By 6 'the laws of Hawaii not inconsistent with the Constitution or laws of the United States, or the provisions of this act, shall continue in force, subject to repeal or amendment by the legislature of Hawaii, or the Congress of the United States.' By 7 the Constitution of the Republic of Hawaii and a large number of its laws, specially enumerated, are repealed; but the statutes giving probate and equity jurisdiction to the circuit courts are not mentioned.
By 10 all actions at law, suits in equity, and other proceedings then pending in the courts of the Republic of Hawaii shall be carried on to final judgment and execution in the corresponding courts of the territory of Hawaii. As petitioner, Carter, was appointed guardian of the minor's estate in 1899 by the then judge of the first circuit, and was still proceeding to wind up the estate, we think the petition for his removal was filed in a pending proceeding within the meaning of this section.
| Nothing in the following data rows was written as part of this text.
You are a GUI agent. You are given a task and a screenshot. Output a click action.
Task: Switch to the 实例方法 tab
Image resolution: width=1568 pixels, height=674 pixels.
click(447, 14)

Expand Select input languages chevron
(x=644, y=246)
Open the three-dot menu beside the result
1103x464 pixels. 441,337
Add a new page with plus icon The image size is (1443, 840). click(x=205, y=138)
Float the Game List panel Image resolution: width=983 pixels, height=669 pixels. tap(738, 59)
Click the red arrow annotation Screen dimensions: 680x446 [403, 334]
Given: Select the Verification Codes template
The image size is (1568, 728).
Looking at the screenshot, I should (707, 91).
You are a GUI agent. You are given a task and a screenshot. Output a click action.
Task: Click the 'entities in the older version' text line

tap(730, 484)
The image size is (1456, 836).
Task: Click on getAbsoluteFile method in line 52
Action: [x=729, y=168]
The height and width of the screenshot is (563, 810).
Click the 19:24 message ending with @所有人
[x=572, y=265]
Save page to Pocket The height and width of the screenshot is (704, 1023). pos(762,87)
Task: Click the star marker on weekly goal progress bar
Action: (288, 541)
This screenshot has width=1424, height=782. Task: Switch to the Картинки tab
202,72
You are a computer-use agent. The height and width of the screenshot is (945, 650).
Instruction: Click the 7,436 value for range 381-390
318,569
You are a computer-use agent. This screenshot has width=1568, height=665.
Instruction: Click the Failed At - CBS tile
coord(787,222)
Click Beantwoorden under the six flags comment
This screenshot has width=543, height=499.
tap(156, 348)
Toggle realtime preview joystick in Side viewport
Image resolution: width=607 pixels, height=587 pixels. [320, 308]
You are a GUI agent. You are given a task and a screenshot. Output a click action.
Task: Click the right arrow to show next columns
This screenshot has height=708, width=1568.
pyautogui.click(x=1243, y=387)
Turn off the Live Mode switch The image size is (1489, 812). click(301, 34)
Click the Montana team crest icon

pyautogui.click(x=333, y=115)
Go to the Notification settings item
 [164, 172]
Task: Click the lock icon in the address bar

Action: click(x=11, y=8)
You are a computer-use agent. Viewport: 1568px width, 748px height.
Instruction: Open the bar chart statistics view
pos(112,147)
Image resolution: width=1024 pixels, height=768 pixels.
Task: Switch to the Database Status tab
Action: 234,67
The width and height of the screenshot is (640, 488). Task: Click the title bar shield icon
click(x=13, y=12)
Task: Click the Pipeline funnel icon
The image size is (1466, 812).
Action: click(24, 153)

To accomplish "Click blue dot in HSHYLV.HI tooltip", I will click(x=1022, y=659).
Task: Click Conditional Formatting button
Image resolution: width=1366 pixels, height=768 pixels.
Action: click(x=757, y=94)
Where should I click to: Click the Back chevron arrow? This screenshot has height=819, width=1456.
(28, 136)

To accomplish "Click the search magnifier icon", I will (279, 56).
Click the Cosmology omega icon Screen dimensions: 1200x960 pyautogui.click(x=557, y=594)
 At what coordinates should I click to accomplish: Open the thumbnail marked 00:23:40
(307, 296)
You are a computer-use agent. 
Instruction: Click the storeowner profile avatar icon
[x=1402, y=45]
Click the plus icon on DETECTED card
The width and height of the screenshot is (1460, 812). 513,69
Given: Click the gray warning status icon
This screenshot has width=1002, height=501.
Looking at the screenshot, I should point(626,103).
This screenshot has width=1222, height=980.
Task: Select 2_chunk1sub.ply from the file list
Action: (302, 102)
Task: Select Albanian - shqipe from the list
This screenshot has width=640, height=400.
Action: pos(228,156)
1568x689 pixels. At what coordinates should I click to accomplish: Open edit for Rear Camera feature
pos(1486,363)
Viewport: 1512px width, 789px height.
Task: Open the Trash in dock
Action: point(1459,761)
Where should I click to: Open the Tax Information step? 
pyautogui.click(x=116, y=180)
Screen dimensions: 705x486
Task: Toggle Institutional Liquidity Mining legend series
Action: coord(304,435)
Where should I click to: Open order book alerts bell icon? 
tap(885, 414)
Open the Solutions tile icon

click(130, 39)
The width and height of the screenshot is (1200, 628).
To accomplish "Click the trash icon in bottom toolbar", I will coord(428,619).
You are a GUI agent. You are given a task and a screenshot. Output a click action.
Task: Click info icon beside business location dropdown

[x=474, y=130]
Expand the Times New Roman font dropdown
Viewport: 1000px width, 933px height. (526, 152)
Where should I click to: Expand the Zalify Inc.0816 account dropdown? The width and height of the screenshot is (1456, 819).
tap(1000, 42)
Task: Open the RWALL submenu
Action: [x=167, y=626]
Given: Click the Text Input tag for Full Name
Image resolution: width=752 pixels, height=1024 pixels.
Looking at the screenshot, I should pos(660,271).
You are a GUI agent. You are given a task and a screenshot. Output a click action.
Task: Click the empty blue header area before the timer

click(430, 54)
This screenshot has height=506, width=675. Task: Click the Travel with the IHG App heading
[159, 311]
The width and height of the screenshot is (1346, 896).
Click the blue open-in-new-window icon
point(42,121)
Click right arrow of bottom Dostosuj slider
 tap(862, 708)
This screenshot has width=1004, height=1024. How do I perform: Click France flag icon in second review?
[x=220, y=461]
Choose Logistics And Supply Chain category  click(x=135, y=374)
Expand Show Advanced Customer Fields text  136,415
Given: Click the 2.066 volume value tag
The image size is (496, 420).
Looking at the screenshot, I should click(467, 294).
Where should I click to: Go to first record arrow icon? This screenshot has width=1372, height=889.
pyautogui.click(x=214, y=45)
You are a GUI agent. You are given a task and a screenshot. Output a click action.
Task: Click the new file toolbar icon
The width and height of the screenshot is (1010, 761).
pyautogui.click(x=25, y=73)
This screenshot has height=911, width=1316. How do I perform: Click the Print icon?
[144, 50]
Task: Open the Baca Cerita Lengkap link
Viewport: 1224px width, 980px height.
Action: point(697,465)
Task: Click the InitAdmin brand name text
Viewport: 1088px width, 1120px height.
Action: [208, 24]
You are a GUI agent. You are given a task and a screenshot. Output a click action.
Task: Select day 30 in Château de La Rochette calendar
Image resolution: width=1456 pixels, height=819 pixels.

Now, as it appears that the powers of judges at chambers had been fixed since 1892, eight years before the organic act was passed, that by 6 and the final clause of 81 the laws of Hawaii theretofore in force concerning the several courts and their jurisdiction and procedure were continued in force, except as therein otherwise provided, it would seem that these provisions were especially intended to apply to cases like the present, where a system of procedure which had previously existed was recognized as valid and still existing. In Hawaii v. Mankichi, 190 U.S. 197 , 47 L. ed. 1016, 23 Sup. Ct. Rep. 787, a similar provision in the resolu- [197 U.S. 348, 355] tion of annexation was held not to abrogate a system of trials by information and convictions by a non-unanimous jury, as applied to cases prior to the organic act of April 30, 1900.
But we do not think it necessary to go further than 81 itself to find authority for a recognition of the laws previously existing in Hawaii concerning the constitution of its courts and their method of procedure. Whether a petition to a circuit court acting as a court of probate shall be addressed to and passed upon by the judge while sitting in court at chambers is, after all, much more a matter of form than of substance. Com. v. McLaughlin, 122 Mass. 449. The petition for the removal of the guardian in this case is entitled: 'In the Circuit Court of the First Judicial Circuit, Territory of Hawaii. In Probate. At Chambers.' It appears to have been heard by the circuit judge without a jury, his decision being entitled 'Before a Judge of the Circuit Court, of the First Circuit, Territory of Hawaii.' It must doubtless be treated as a proceeding at chambers, but, for reasons already given, we think the power to act of chambers was saved by 81 continuing in force the previous laws of Hawaii concerning the courts and their procedure. It would be too narrow a construction to hold that this did not include the procedure before judges of those courts sitting at chambers.
The decree dismissing the writ is affirmed.